■ Supplied data

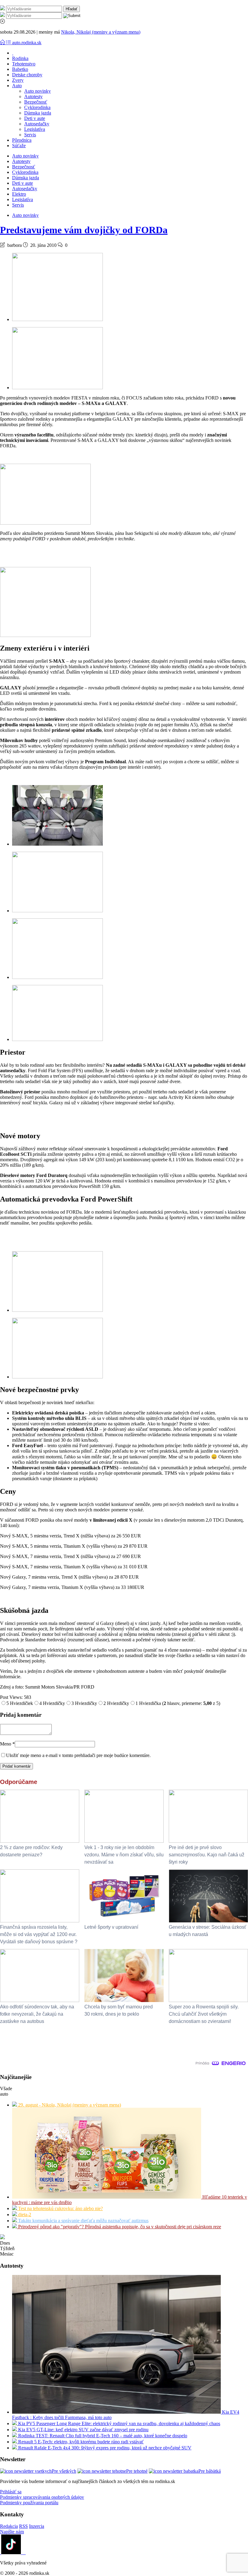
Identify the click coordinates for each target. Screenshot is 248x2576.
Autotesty (33, 96)
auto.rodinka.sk (26, 42)
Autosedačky (36, 123)
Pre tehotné (137, 2471)
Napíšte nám (12, 2531)
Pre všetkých (64, 2471)
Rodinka (20, 58)
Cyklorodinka (37, 107)
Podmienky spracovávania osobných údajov (42, 2497)
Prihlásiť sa (10, 2491)
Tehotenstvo (23, 63)
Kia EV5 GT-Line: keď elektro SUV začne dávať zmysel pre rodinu (82, 2429)
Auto (17, 85)
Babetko (20, 69)
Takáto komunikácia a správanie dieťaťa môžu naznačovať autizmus (82, 2220)
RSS (23, 2526)
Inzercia (36, 2526)
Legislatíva (34, 129)
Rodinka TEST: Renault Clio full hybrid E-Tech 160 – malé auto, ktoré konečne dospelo (102, 2435)
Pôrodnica (21, 140)
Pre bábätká (209, 2471)
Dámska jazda (37, 112)
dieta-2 (24, 2214)
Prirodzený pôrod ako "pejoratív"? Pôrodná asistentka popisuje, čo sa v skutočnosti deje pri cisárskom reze (119, 2226)
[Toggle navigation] (3, 42)
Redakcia (9, 2526)
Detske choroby (27, 74)
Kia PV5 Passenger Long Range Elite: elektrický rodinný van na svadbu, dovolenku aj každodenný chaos (118, 2423)
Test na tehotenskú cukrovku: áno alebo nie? (60, 2208)
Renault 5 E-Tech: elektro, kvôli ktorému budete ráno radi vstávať (80, 2441)
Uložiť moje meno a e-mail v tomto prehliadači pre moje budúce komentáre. (78, 1755)
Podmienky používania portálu (29, 2502)
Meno (7, 1743)
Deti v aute (34, 118)
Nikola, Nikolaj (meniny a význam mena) (100, 32)
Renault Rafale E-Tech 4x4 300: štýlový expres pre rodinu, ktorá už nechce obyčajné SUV (104, 2447)
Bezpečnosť (35, 101)
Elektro (19, 194)
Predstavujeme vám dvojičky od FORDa (84, 229)
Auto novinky (37, 91)
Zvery (18, 80)
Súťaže (19, 145)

■ Required action
Make an exact copy of the listing above. Do not include the pictures.

■ Your solution
Identify the click coordinates for each target. Screenshot is 248x2576.
Autotesty (33, 96)
auto.rodinka.sk (26, 42)
Autosedačky (36, 123)
Pre tehotné (137, 2471)
Napíšte nám (12, 2531)
Pre všetkých (64, 2471)
Rodinka (20, 58)
Cyklorodinka (37, 107)
Podmienky spracovávania osobných údajov (42, 2497)
Prihlásiť sa (10, 2491)
Tehotenstvo (23, 63)
Kia EV5 GT-Line: keď elektro SUV začne dávať zmysel pre rodinu (82, 2429)
Auto (17, 85)
Babetko (20, 69)
Takáto komunikácia a správanie dieťaťa môžu naznačovať autizmus (82, 2220)
RSS (23, 2526)
Inzercia (36, 2526)
Legislatíva (34, 129)
Rodinka TEST: Renault Clio full hybrid E-Tech 160 – malé auto, ktoré konečne dospelo (102, 2435)
Pôrodnica (21, 140)
Pre bábätká (209, 2471)
Dámska jazda (37, 112)
dieta-2 (24, 2214)
Prirodzený pôrod ako "pejoratív"? Pôrodná asistentka popisuje, čo sa v skutočnosti deje pri cisárskom reze (119, 2226)
[Toggle navigation] (3, 42)
Redakcia (9, 2526)
Detske choroby (27, 74)
Kia PV5 Passenger Long Range Elite: elektrický rodinný van na svadbu, dovolenku aj každodenný chaos (118, 2423)
Test na tehotenskú cukrovku: áno alebo nie? (60, 2208)
Renault 5 E-Tech: elektro, kvôli ktorému budete ráno radi vstávať (80, 2441)
Uložiť moje meno a e-mail v tomto prehliadači pre moje budúce komentáre. (78, 1755)
Podmienky používania portálu (29, 2502)
Meno (7, 1743)
Deti v aute (34, 118)
Nikola, Nikolaj (meniny a význam mena) (100, 32)
Renault Rafale E-Tech 4x4 300: štýlový expres pre rodinu, ktorá už nechce obyčajné SUV (104, 2447)
Bezpečnosť (35, 101)
Elektro (19, 194)
Predstavujeme vám dvojičky od FORDa (84, 229)
Auto novinky (37, 91)
Zvery (18, 80)
Súťaže (19, 145)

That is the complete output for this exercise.